On December 25, at the IEEE International Electron Devices Meeting (IEDM) held in San Francisco in early December this year, IBM researchers demonstrated the first advanced CMOS transistor optimized for liquid nitrogen cooling.

It is understood that the boiling point of liquid nitrogen is extremely low, only -196°C, which is an ultra-low temperature that mainstream electronic devices cannot withstand. However, in such a cold environment, the resistance and leakage current of transistors will be greatly reduced, thereby improving performance and reducing power consumption.

The nanosheet transistor developed by IBM cuts the silicon channel into thin nanosheet layers and completely surrounds it with a gate to achieve more effective electric field control. This structure can not only cram 50 billion transistors into an area the size of a fingernail, but also double the performance under liquid nitrogen cooling.

The cryogenic environment brings two major advantages: lower charge carrier scattering and lower power consumption. Reduced scattering means lower resistance and smoother movement of electrons in the device; while reduced power consumption allows the device to drive higher currents at the same voltage. In addition, liquid nitrogen cooling also improves the on/off sensitivity of the transistor, requiring smaller voltage changes to switch states, further reducing power consumption.

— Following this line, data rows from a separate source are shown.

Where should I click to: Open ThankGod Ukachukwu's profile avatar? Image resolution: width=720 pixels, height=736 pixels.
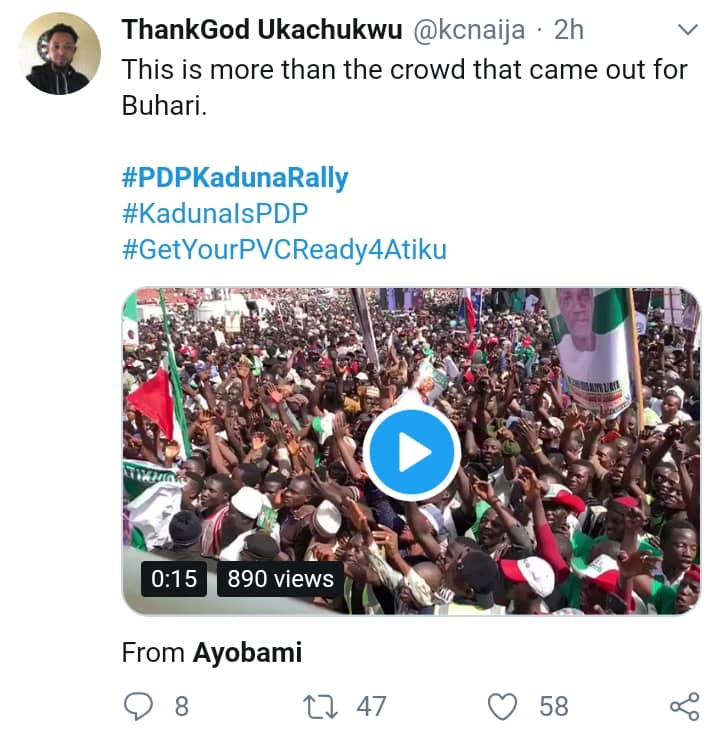coord(60,54)
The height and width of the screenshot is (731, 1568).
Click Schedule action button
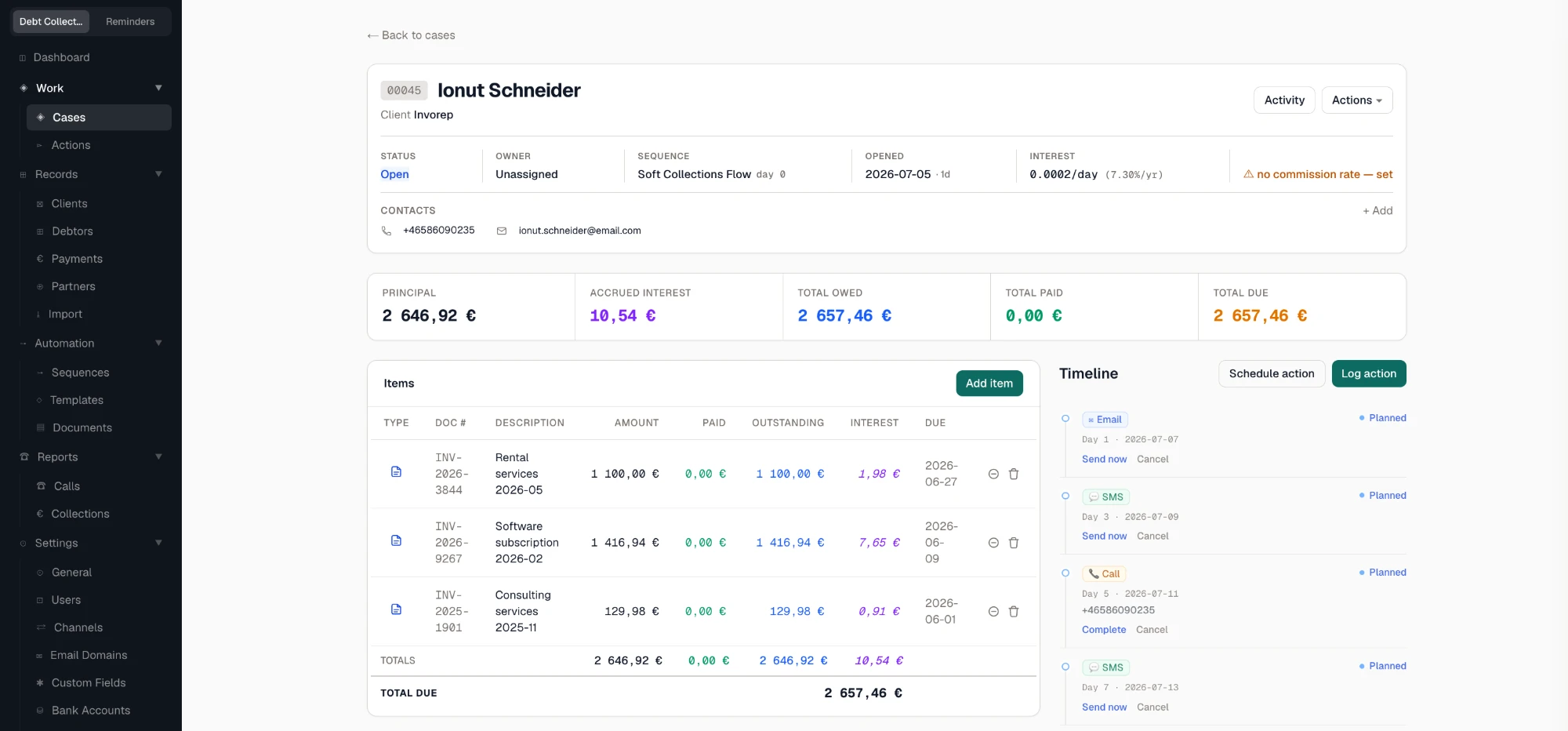pos(1272,373)
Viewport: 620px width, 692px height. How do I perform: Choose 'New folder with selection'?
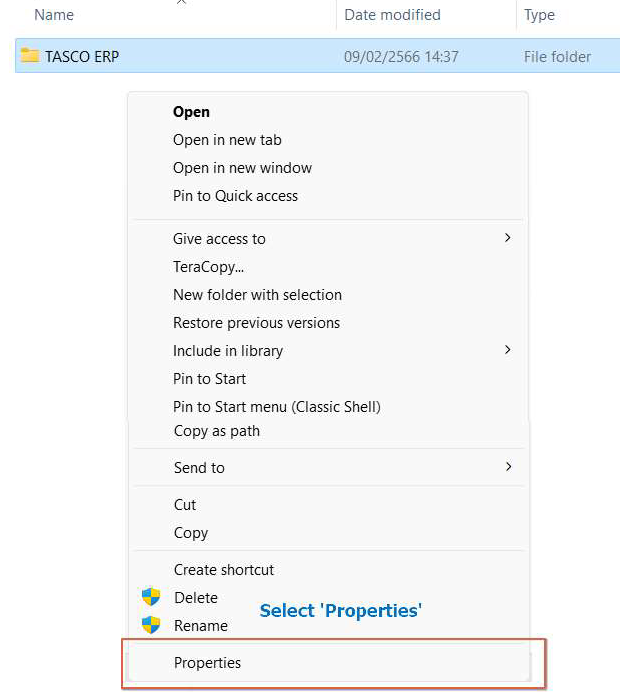tap(257, 295)
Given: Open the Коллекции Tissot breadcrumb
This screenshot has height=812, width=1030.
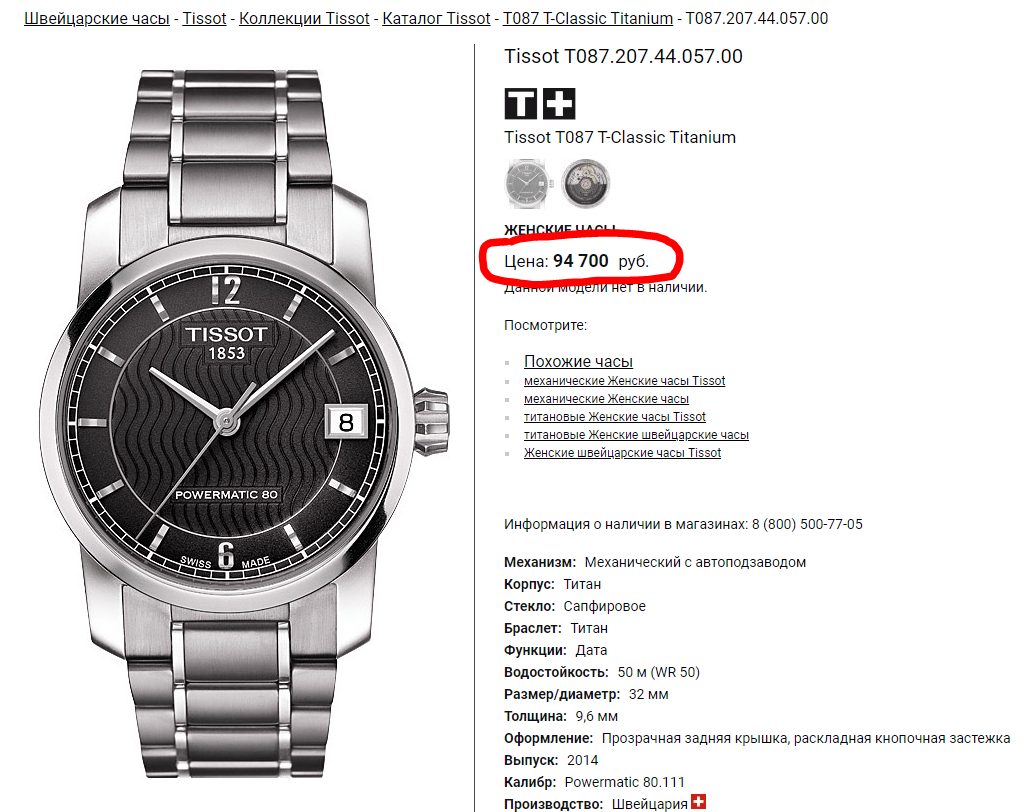Looking at the screenshot, I should [304, 18].
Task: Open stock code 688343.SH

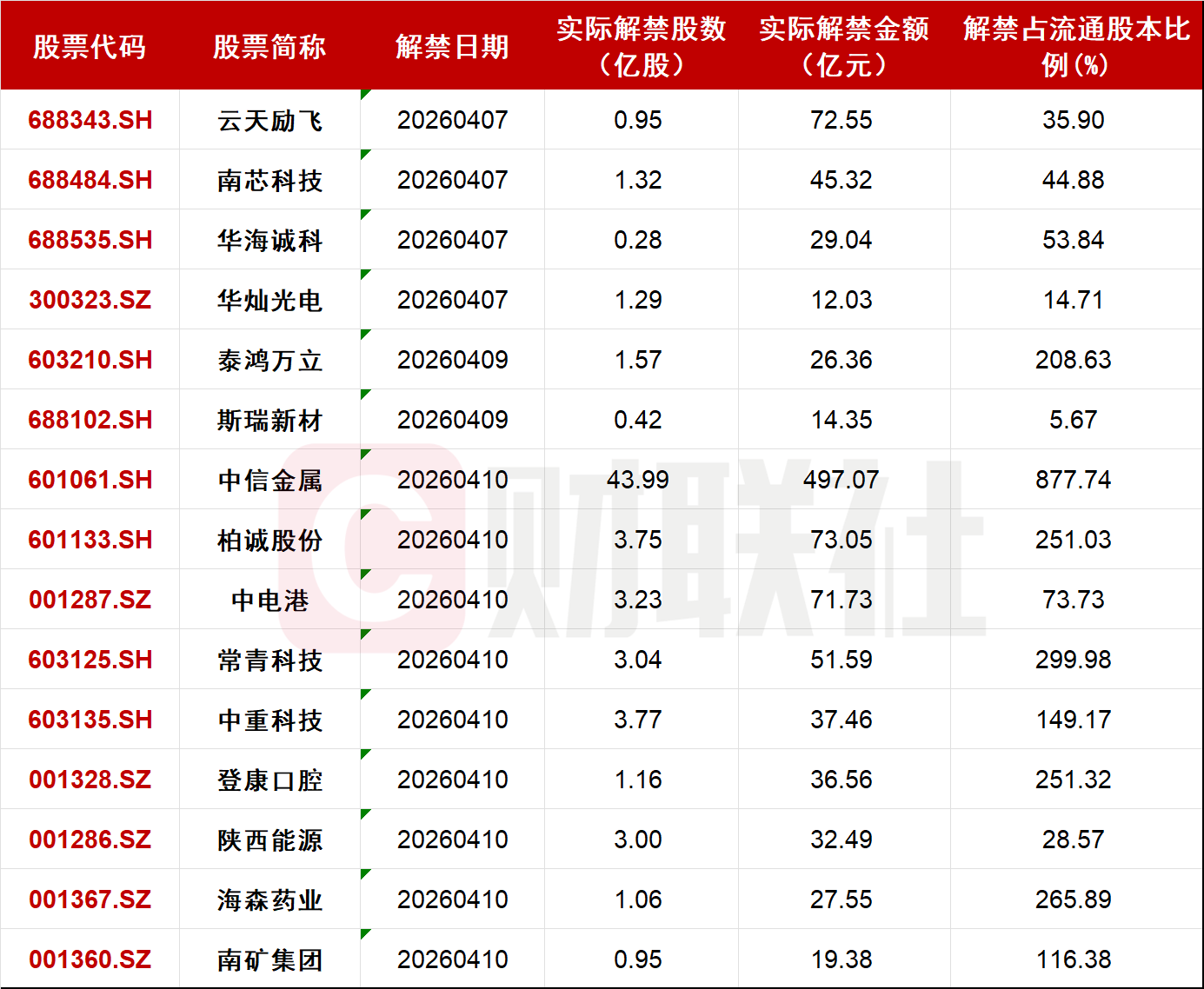Action: point(90,120)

However, low temperatures also bring new challenges: increased threshold voltage. The threshold voltage refers to the voltage required to turn on the transistor, which increases as the temperature drops, making it more difficult to switch the device. Traditional processes have difficulty reducing the threshold voltage, so IBM researchers have adopted a new dual metal gate and dual dipole technology. They add different metal impurities at the interface of n-type and p-type transistors to form dipoles, thereby reducing the energy required for electrons to cross the conduction band edge, making the transistor more efficient.